Recent advances in generating large-scale phylogenies enable broad-scale estimation of species diversification rates. These now-common approaches typically (1) are characterized by incomplete coverage without explicit sampling methodologies, and/or (2) sparse backbone representation, and usually rely on presumed phylogenetic placements to account for species without molecular data. Here we use an empirical example to examine effects of incomplete sampling on diversification estimation and provide constructive suggestions to ecologists and evolutionists based on those results.
We used a supermatrix for rosids, a large clade of angiosperms, and its well-sampled subclade Cucurbitaceae, as empirical case studies.
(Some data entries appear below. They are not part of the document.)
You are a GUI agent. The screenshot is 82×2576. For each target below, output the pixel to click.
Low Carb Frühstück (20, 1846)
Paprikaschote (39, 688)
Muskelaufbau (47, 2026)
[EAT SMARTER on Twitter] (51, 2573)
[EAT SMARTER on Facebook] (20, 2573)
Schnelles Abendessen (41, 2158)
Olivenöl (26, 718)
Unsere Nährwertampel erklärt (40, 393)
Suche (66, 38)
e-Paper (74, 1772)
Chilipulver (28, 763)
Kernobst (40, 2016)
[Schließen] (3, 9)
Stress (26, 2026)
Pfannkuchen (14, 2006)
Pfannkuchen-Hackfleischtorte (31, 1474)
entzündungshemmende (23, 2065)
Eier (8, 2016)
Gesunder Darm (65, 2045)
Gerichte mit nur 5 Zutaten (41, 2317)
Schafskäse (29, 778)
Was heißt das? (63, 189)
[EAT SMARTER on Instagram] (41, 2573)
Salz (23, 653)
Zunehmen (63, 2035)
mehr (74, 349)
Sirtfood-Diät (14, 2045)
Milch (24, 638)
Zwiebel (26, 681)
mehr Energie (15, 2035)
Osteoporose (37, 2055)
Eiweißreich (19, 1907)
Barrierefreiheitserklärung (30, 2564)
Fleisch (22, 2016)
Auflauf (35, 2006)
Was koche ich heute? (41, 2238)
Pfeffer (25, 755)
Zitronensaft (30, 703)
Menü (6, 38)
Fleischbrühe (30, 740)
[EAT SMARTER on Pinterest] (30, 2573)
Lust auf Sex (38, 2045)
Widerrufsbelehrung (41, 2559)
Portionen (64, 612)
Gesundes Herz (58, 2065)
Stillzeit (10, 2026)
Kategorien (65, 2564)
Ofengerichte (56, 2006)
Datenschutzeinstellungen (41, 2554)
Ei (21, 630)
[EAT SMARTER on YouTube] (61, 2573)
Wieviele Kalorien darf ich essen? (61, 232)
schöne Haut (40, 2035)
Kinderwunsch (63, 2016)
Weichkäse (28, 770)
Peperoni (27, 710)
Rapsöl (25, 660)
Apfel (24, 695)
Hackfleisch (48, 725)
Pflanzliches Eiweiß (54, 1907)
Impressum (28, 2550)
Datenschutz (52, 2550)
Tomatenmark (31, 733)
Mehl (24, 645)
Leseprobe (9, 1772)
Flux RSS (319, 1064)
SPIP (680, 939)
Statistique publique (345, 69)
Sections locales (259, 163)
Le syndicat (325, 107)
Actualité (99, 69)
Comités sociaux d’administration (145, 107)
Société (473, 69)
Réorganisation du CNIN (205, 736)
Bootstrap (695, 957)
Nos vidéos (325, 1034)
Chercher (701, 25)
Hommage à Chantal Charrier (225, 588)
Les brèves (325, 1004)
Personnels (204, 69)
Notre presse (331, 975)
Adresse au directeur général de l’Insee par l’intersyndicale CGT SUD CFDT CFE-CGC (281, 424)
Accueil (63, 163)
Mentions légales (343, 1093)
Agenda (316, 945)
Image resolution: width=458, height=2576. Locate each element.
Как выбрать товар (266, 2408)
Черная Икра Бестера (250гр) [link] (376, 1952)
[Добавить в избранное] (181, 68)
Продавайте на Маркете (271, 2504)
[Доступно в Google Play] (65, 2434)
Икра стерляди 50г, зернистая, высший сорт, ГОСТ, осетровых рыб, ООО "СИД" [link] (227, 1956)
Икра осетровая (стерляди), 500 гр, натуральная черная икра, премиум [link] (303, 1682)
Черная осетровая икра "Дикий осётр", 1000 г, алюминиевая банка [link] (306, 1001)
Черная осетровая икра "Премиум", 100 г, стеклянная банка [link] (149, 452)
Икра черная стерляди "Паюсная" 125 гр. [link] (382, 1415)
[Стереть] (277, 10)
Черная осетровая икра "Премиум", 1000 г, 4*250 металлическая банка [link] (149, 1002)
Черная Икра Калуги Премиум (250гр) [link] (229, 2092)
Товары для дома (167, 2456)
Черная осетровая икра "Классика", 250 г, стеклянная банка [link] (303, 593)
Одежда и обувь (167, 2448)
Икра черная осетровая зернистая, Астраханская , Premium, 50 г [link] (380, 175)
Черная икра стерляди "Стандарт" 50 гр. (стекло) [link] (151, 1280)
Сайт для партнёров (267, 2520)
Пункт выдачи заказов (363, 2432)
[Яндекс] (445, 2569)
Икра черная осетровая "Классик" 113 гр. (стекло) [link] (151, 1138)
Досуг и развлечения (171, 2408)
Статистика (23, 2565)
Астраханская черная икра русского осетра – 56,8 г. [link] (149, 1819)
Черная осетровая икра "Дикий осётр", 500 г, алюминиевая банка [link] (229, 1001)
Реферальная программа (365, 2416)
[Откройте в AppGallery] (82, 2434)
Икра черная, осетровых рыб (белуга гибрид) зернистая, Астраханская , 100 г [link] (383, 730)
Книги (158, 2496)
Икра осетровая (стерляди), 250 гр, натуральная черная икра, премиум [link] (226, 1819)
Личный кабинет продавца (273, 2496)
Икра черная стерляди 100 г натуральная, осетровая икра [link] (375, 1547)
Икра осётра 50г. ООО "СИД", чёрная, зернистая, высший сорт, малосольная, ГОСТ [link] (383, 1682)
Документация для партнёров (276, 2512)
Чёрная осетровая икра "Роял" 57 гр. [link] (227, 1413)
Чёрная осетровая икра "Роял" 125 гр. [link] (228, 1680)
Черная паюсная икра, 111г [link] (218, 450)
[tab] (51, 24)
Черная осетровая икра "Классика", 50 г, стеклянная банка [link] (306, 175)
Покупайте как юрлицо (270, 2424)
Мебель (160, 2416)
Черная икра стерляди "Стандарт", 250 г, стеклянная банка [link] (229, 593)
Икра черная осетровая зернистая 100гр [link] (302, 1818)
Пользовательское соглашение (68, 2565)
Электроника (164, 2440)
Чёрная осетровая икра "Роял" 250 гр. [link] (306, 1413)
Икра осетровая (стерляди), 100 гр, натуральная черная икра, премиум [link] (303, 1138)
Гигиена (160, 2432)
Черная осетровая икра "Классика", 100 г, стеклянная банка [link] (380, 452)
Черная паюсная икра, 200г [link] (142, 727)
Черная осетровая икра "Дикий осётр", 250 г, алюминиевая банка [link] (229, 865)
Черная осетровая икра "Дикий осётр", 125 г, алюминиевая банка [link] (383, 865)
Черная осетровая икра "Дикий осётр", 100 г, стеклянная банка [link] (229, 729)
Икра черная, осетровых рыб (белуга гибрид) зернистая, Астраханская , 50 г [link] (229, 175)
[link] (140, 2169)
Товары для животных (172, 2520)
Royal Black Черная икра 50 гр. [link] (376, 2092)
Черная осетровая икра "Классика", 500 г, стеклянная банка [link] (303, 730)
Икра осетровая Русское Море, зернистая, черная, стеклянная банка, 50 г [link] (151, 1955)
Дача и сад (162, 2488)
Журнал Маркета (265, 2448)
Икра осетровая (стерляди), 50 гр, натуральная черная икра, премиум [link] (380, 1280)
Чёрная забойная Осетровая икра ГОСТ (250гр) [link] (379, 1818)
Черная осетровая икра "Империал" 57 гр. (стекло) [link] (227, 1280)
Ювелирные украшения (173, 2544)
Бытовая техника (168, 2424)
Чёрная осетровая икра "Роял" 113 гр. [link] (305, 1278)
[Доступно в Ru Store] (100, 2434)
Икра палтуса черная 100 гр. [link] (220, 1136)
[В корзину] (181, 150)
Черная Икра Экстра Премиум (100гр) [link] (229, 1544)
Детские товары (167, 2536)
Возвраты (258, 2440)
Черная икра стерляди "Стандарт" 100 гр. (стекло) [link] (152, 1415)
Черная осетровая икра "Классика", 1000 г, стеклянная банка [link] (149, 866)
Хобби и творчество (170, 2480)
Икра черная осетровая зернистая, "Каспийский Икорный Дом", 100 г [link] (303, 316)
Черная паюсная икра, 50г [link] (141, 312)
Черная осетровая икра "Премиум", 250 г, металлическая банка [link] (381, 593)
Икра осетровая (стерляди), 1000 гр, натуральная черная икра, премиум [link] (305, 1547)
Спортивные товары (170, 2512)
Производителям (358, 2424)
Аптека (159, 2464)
We compared results using this large phylogeny with those based on a previously inferred, smaller supermatrix and on a synthetic tree resource with complete taxonomic coverage. Finally, we simulated random and representative taxon sampling and explored the impact of sampling on three commonly used methods, both parametric (RPANDA, BAMM) and semiparametric (DR).
We find the impact of sampling on diversification estimates is idiosyncratic and often strong. As compared to full empirical sampling, representative and random sampling schemes either depress or exaggerate speciation rates depending on methods and sampling schemes. No method was entirely robust to poor sampling, but BAMM was least sensitive to moderate levels of missing taxa.